PROBLEM STATEMENT:
Please set down the entries below once more, exactly.

RECORDS TO PROCESS:
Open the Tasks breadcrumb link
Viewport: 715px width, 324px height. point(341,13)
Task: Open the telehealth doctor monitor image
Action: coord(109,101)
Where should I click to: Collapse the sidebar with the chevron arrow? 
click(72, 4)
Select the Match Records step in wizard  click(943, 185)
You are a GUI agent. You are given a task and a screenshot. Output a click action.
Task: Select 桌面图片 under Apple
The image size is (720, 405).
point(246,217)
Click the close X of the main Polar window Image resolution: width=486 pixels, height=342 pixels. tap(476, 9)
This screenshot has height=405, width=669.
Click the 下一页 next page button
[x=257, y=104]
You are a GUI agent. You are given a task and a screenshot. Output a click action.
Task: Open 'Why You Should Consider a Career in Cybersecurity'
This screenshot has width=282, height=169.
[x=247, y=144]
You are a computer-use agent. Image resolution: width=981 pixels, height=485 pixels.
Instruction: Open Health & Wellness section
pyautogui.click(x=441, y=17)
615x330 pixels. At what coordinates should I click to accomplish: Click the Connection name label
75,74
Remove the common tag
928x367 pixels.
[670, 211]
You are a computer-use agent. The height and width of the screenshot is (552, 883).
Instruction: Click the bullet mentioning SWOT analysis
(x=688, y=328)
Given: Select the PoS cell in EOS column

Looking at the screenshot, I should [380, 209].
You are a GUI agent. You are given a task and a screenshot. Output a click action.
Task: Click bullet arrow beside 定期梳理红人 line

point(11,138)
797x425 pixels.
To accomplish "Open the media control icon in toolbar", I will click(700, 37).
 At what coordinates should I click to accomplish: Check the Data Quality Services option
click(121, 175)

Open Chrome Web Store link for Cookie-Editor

TASK ANSWER:
Open the Tasks breadcrumb link
Viewport: 715px width, 324px height. point(341,13)
Task: Open the telehealth doctor monitor image
Action: coord(109,101)
Where should I click to: Collapse the sidebar with the chevron arrow? 
click(72, 4)
Select the Match Records step in wizard  click(943, 185)
You are a GUI agent. You are given a task and a screenshot. Output a click action.
Task: Select 桌面图片 under Apple
The image size is (720, 405).
point(246,217)
Click the close X of the main Polar window Image resolution: width=486 pixels, height=342 pixels. tap(476, 9)
This screenshot has height=405, width=669.
Click the 下一页 next page button
[x=257, y=104]
You are a GUI agent. You are given a task and a screenshot. Output a click action.
Task: Open 'Why You Should Consider a Career in Cybersecurity'
This screenshot has width=282, height=169.
[x=247, y=144]
You are a computer-use agent. Image resolution: width=981 pixels, height=485 pixels.
Instruction: Open Health & Wellness section
pyautogui.click(x=441, y=17)
615x330 pixels. At what coordinates should I click to accomplish: Click the Connection name label
75,74
Remove the common tag
928x367 pixels.
[670, 211]
You are a computer-use agent. The height and width of the screenshot is (552, 883).
Instruction: Click the bullet mentioning SWOT analysis
(x=688, y=328)
Given: Select the PoS cell in EOS column

Looking at the screenshot, I should [380, 209].
You are a GUI agent. You are given a task and a screenshot. Output a click action.
Task: Click bullet arrow beside 定期梳理红人 line

point(11,138)
797x425 pixels.
To accomplish "Open the media control icon in toolbar", I will click(700, 37).
 At what coordinates should I click to accomplish: Check the Data Quality Services option
click(121, 175)

Open Chrome Web Store link for Cookie-Editor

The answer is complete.